About Us

This is the blog site for the Book Facts of Life: ten issues of contentment.  It is intended to provide a contact point with the authors and to provide a discussion site for questions or observations about the book or life in general. All are welcome. Respect is required.

We will provide some bios about each of us as we get the time, and the inclination.

Consiliom website
Michael C. Graham website
Sandy Graham website

11 thoughts on “About Us

  1. Hi Mike, I am really excited to read through your book! Do you think its best to work through one chapter at a time and apply the information? Or should I read cover to cover and then work on application?

    1. Hey Lauren. Sorry it took me so long to respond. I still have clearly not figured out how to manage the span filter on this thing. I am told it is better to read through the whole thing and then use it as a reference. It was not written with any particular strategy in mind. The concepts do build on one another though so I think reading the whole thing, at least through page 191, would work best. After page 191 the ten facts are discussed in the context of various problems. I don’t see why you would need to read all of these if you are not having problems in those areas. I could be wrong however. I am discovering that writing a book like this is different than reading it 🙂

  2. Hi Mike!

    I loved reading your book and will read it once more, to grasp more of the details, too!

    I especially loved the following Topics/sentences:

    1. Of the 10 Facts, they all apply but at the moment, I can relate most to Facts No. 3, 6 and 10 and I hope I will make progress in 2 and 8, this is difficult for me, sometimes being overwhelmed by negative thoughts or a big heavy tiredness. I will Keep trying.

    2. I love that you have so many real life examples in your book, the story about Susan touched me most, I could really relate to it. Also, Sam’s story touched me a lot.

    3. The chapter about Resentment and forgiveness and the sentence “Forgiveness is about my claiming the rest of my life despite what someone has done to me.” This sentence is just beautiful! I have never thought about it this way and to be shown this perspective by you is just great. Thank you!

    I will give some more feedback soon!

    Anna

    1. I just had two clients this week who are torturing themselves with resentment because they cannot forgive. It is really sad to see someone give up even a part of their contentment this way. Some people sacrifice their whole life to this kind of unnecessary misery.

      1. Yes, I totally agree with you on that!
        You have to learn, that forgving doesn’t mean you suddenly are ok with what the person has done. It is stopping the impact the event/s have on your present life.

  3. I have been working on some anxiety and sadness issues and frequently use the “thought report” concept. Just wondered how important it is to physically write the reports, rather than just making mental notes. This comes up many times a day…..Thanks for any guidance….
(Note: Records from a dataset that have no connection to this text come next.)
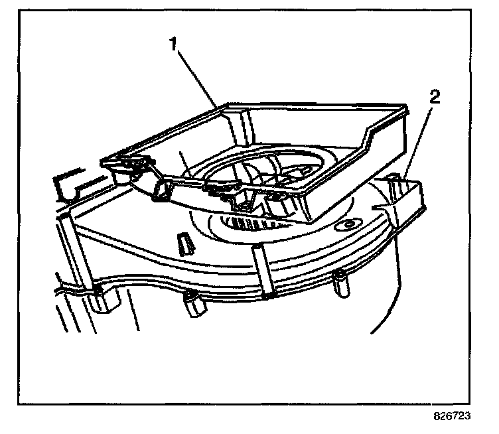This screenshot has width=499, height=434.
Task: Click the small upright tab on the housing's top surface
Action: (184, 244)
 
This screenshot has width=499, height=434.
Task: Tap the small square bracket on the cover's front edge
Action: (161, 192)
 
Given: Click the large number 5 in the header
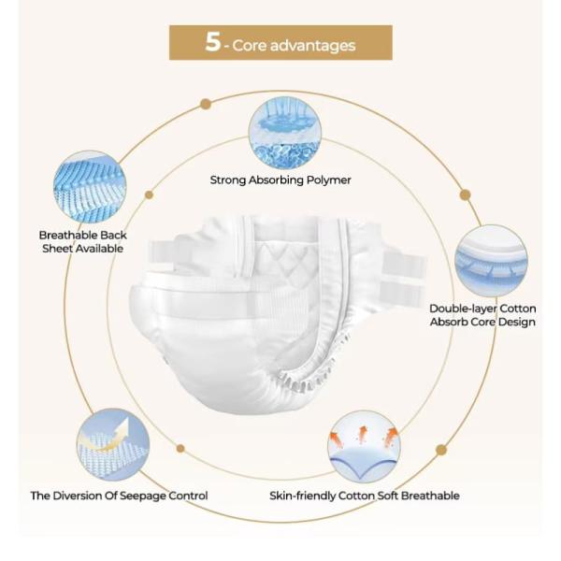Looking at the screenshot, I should click(x=213, y=43).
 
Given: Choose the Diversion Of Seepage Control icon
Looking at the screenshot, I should click(x=113, y=444).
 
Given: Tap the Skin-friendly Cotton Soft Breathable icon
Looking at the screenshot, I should click(x=364, y=445).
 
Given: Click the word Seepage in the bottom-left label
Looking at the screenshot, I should click(x=140, y=496).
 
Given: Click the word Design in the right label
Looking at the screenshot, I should click(x=517, y=323).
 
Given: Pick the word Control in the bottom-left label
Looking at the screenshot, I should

    1. This is actually a very good question. The answer as to how important it is to write down thought reports depends on where you are in the process. Writing them down is especially important in the beginning. First because it help us clarify our thinking and it enables us to spot errors. Secondly it seems to reduce the amount of time it takes to build this kind of thinking into a habit. That is the goal, to make our automatic thinking include more functional patterns. Once I begin to automatically ask myself “How am I making myself feel this way about that?” (Instead of the deadly “How does that make me feel this way?”) then it is not really necessary to write them down anymore.

      If you are working with a therapist or coach, writing them down is especially important because it lets the therapist into your head and provides a platform for coaching. I usually ask clients to do two a day and bring them to sessions. Clients who do this will usually not need written forms after a few weeks. Although there are times I still write things out myself when I get lost. Seeing it on the page helps clarify my thinking and my priorities. That is actually how I started writing the book. Just jotting down a few things to clarify.

      A caution. Not every feeling should be subjected to a thought report kind of analysis. Functional emotions need to be noticed and experienced completely. When you say sadness it makes me think of grief. Grief is a normal, albeit unpleasant, emotion. There is no technique to make the pain of loss go away. We have to feel it and process it and move through it. Thought reports should only be used to either help to classify a feeling as functional or dysfunctional or to help manage feelings we have already classified as dysfunctional. They cannot provide any kind of shortcut or avoidance mechanism for functional emotional experiences.

      So the purpose of down thought reports is first to clarify our thinking and to provide better error checking and, second to help build this approach into a habit of thinking. Once these goals are met there is no need to write them down at all.

      1. Thanks Mike, that is much more than I was looking for and additional clarifying guidance into the process. “I’m working on it” as they say.
        George

        1. Sorry I just found your response in the spam folder which I don’t understand. Clearly I have more to learn about managing a blog.